Daily Mail

School won’t let any pupil sit GCSEs

- By Eleanor Harding Education Correspond­ent

A FREE school has refused to enter any of its pupils for GCSEs over claims they were bound to fail – even though they were previously high-fliers.

Route 39 Academy has been put in special measures by Ofsted after it emerged none of its Year 11 pupils were entered for the exams.

School leaders claimed the teenagers were ‘not ready’, but inspectors said teachers had failed to prepare them properly.

The watchdog pointed out that pupils were of above average ability when they arrived aged 11 according to their Sats results, and suggested the school was to blame for their decline.

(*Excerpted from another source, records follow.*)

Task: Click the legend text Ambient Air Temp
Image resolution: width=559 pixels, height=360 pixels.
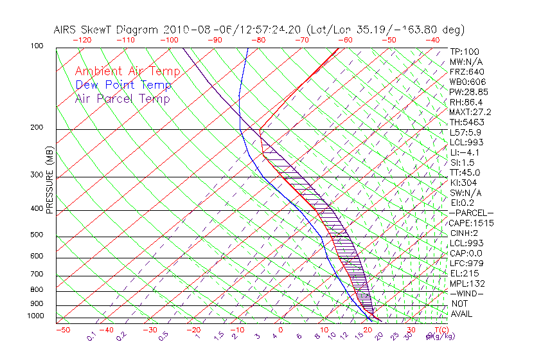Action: [x=127, y=71]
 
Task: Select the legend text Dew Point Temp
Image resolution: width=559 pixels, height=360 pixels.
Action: [x=123, y=85]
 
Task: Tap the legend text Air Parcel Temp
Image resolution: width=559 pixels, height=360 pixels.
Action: [x=123, y=98]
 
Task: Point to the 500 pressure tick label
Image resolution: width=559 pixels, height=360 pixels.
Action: [x=37, y=236]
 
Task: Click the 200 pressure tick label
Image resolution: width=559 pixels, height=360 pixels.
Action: [x=37, y=128]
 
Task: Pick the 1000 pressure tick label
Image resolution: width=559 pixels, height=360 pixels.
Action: [x=35, y=316]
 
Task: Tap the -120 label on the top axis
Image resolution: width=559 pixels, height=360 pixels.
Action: [x=82, y=40]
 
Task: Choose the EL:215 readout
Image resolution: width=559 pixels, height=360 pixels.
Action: [x=463, y=273]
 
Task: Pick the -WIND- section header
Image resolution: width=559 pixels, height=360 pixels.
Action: [x=467, y=293]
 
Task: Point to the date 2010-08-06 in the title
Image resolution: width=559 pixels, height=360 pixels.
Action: [x=190, y=30]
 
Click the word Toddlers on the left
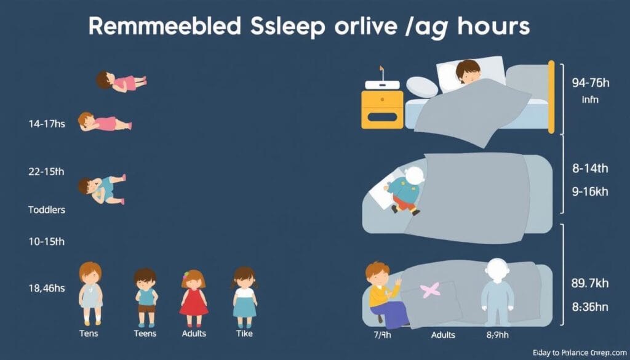[x=47, y=209]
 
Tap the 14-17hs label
[x=46, y=123]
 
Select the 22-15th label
[x=46, y=172]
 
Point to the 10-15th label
[x=46, y=242]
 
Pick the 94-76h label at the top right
[x=589, y=81]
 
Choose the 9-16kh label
[x=589, y=191]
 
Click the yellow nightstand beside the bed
[x=382, y=110]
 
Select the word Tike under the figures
[x=244, y=333]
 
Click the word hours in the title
[x=492, y=27]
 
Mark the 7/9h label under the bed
[x=381, y=335]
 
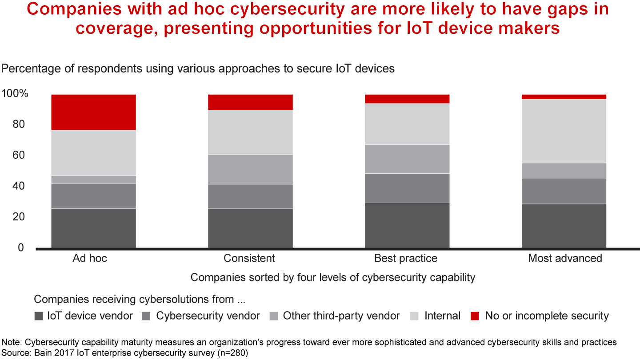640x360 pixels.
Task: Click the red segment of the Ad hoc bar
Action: click(93, 112)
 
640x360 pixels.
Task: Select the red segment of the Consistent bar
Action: click(250, 102)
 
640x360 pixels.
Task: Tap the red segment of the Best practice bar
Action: click(407, 99)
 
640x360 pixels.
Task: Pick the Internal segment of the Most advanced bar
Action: click(564, 131)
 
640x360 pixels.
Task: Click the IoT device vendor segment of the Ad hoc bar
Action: click(93, 228)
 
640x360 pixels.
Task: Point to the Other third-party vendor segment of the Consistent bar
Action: click(250, 169)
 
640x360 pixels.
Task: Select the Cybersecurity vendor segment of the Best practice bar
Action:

It added: ‘ This is an indication that teaching has failed to promote sufficient progress for these pupils. The work of pupils in Year 11 confirms this. It is also clear, however, that there are individual pupils who could have succeeded in public examinatio­ns, had they been entered at the usual time.’

Ofsted branded the academy ‘inadequate’ and said that holding back the entire year group was ‘in breach of statutory requiremen­ts and the school’s own funding agreement’.

The state-run school – which opened in Higher Clovelly, Devon in 2013 – has a total of 138 pupils on its roll including just 13 in year 11.

It was founded by parents and claims to offer ‘the very best education that the 21st century can provide’.

Christina Woodroffe, one of the governors, is a former senior official at the Department for Education and a former Ofsted inspector. Michael Morpurgo, the award-winning author of War Horse, is among its ‘fellows’.

Ofsted said: ‘The decision to hold back an entire cohort is an unreasonab­le and unorthodox one.’

The school is challengin­g the report and believes they have been unfairly judged. Principal Jordan Kelly said he has submitted a 37-page complaint to Ofsted following the report in the hope of a re-inspection.

Route 39 is also challengin­g the ‘aggressive’ behaviour of the inspectors who visited in June, and claim they ‘did not stick to the Ofsted handbook’.